British model bursts into tears over doubts about her ‘kidnap’ ordeal

A British model on Monday broke down in tears on TV as she defended herself over doubts about her six-day alleged kidnap ordeal in Italy and why she went shoe-shopping with an ‘armed assassin’.
Chloe Ayling, 20, said she was injected with ketamine after being lured to a fake modelling shoot in Milan before being bundled into the boot of a car and told she was going to be sold as a sex slave, reports the Daily Mail.
The model from Coulsdon, South London, on Saturday told ITV’s This Morning that she blamed her agent for not performing sufficient checks over the shoot, said she was wishing for a ‘non-painful death’ and that doubts over her story were ‘hurtful’.
The model was ‘humiliated’ by her capture and did not make up the story for publicity, her former agent has said.
Phil Green told ITV’s Good Morning Britain he was standing by Chloe Ayling, who Italian police said was snatched by a group calling itself Black Death in Milan last month.
Green, of Supermodel Agency, said he felt responsible ‘in the sense that I didn’t want to send her to the hands of a kidnapper’, but that everything about the shoot ‘checked out’.
She told This Morning: ‘I was in Italy for three weeks before I actually came home to the UK, so what people here didn’t witness was me crying almost every day, me being too paranoid to leave my room, any noises I hear I would freak out, having nightmares - no one here witnessed that.
‘I only started to get more reassured as it came to the end of the three-week period when police were trying to reassure me that they know the truth of the story and I don’t have to be as fearful as I am now when I return to the UK.’
Ayling was freed after six days when a captor took her to the British consulate. She said she was told she would be killed by Black Death if she tried to flee.
On a website, the group purports to sell weapons and drugs, arrange murders and conduct human trafficking. But police say they have not determined whether the organisation is real, and many cyber-experts are sceptical about its claims.

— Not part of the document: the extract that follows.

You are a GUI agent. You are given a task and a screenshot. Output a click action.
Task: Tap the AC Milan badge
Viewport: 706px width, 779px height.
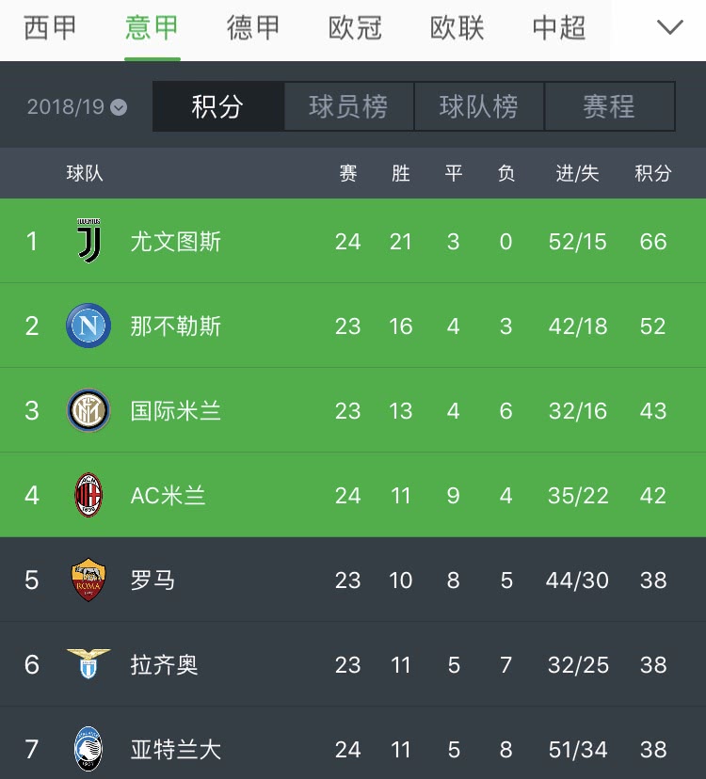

Meanwhile, the chief suspect in the alleged kidnap has said he did not knowingly take part in any crime.
Lukasz Pawel Herba says his involvement stems from wanting to raise money to treat his leukaemia and that he was hired by a group of Romanians to rent properties around Europe to store garments they were selling, according to reports.
He is also said to have told investigators he posed as a photographer and met Ayling. He said he was paid £500,000, found out the Romanians intended to kidnap her, and backed out of the plan.